_DATA EXTRACT_:
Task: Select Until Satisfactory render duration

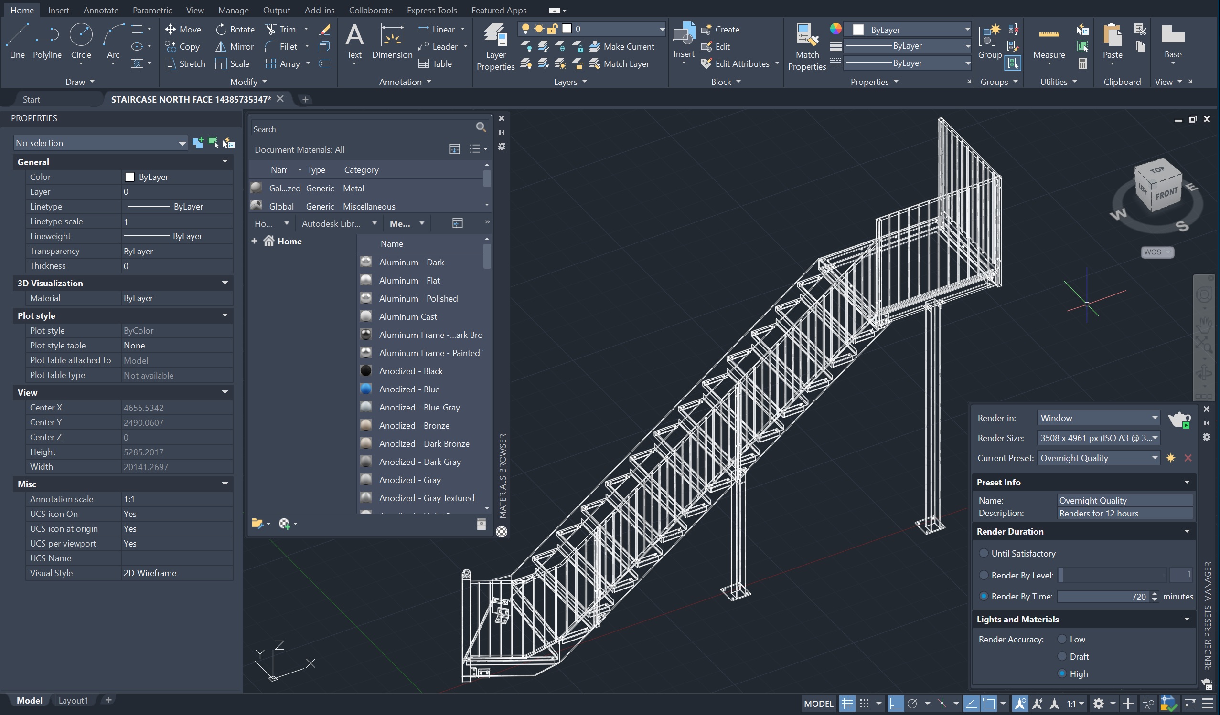Action: click(x=984, y=553)
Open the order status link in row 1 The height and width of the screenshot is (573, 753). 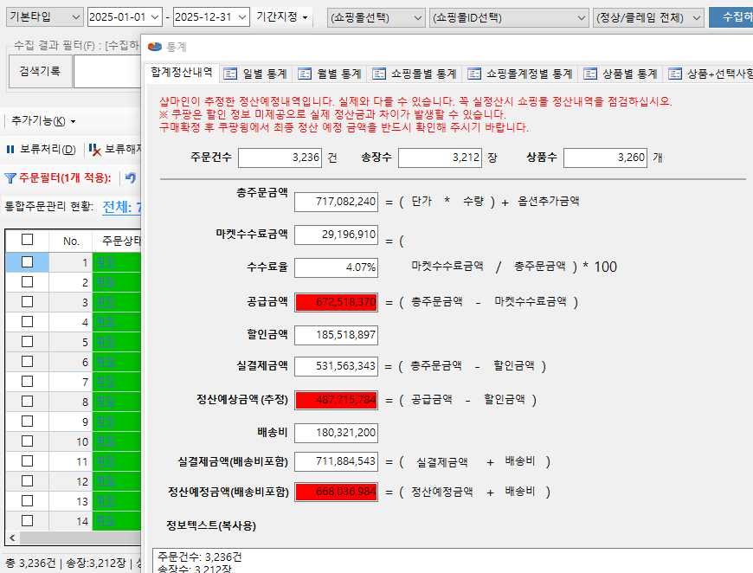pyautogui.click(x=104, y=262)
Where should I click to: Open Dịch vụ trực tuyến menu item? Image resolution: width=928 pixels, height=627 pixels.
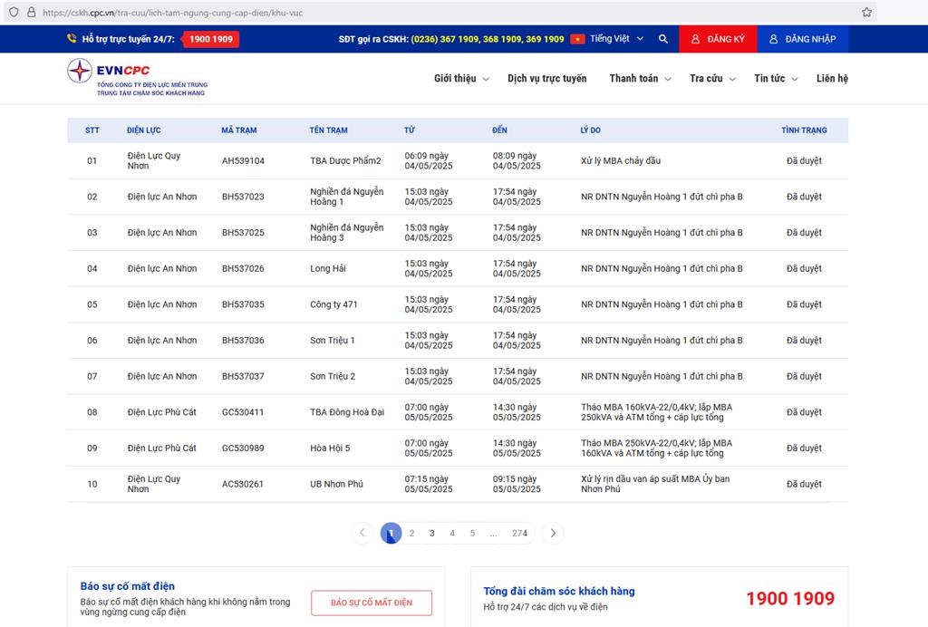coord(546,79)
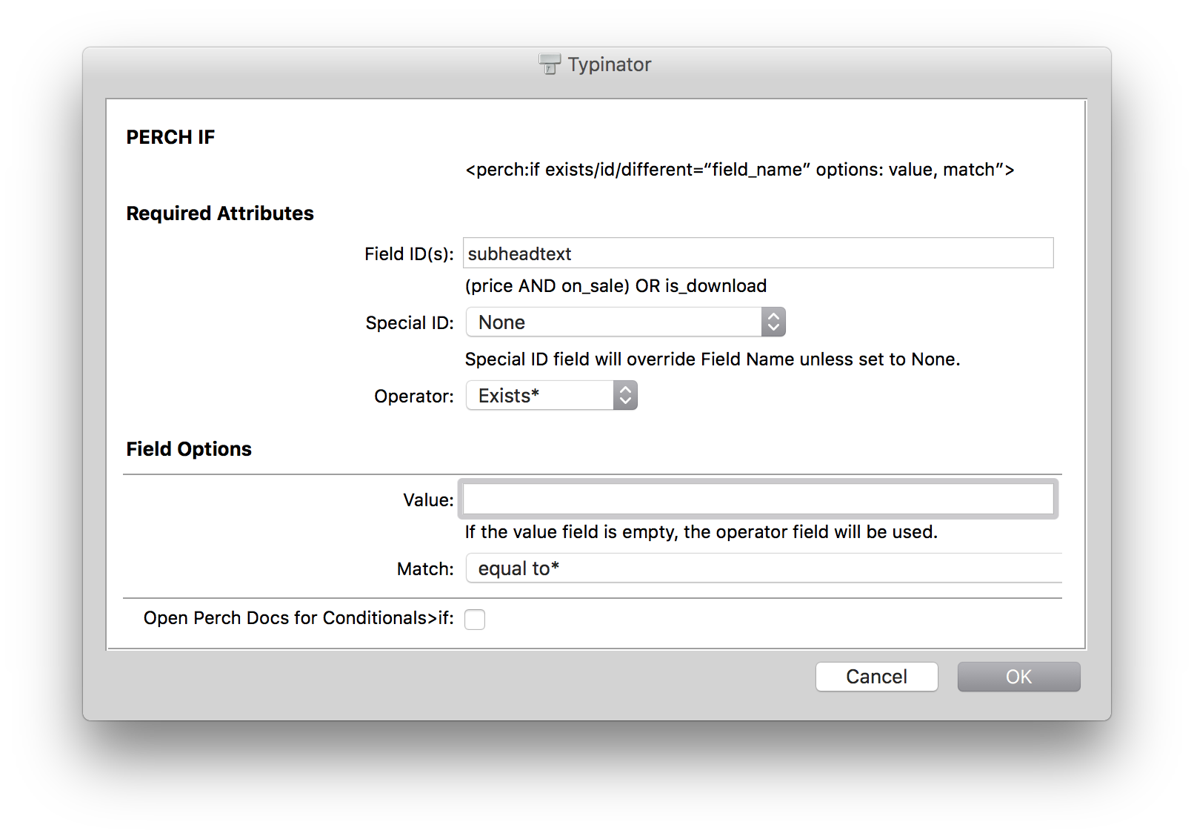Click the Required Attributes heading
The image size is (1194, 839).
coord(220,213)
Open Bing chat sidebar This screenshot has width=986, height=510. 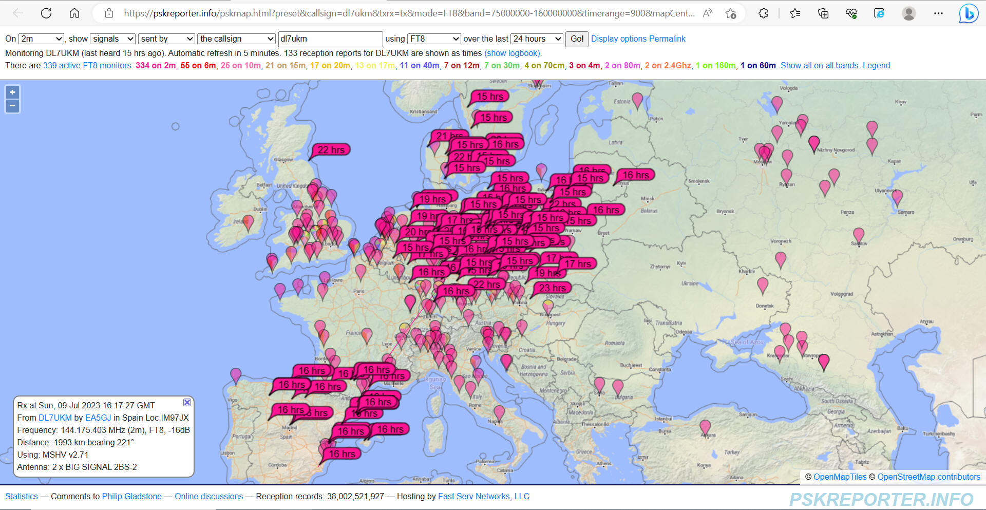tap(968, 13)
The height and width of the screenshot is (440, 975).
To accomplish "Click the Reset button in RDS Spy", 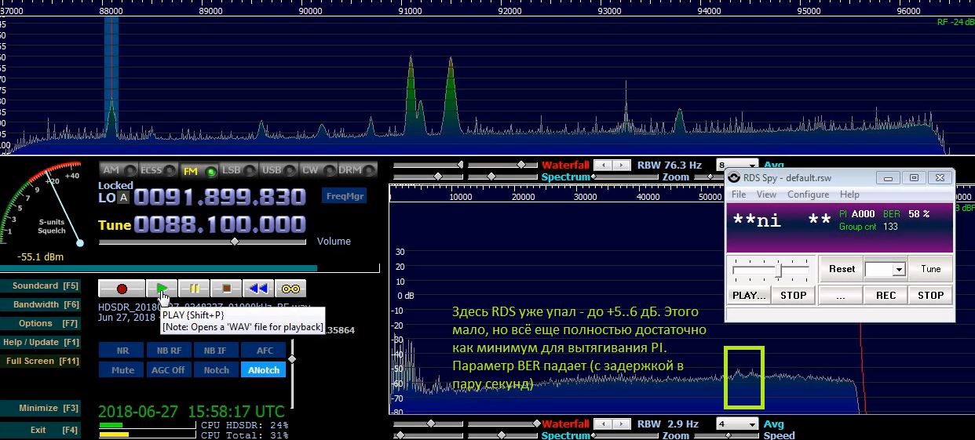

_SHORT PROBLEM_: Starting at the line that contains "The height and width of the screenshot is (440, 975)." and continuing through the end of the listing, rewrite those lines, substituting "Clear" for "Reset" and leaving everything else unchanged. Omit the pictures.

_FULL RESPONSE_:
The height and width of the screenshot is (440, 975).
To accomplish "Click the Clear button in RDS Spy", 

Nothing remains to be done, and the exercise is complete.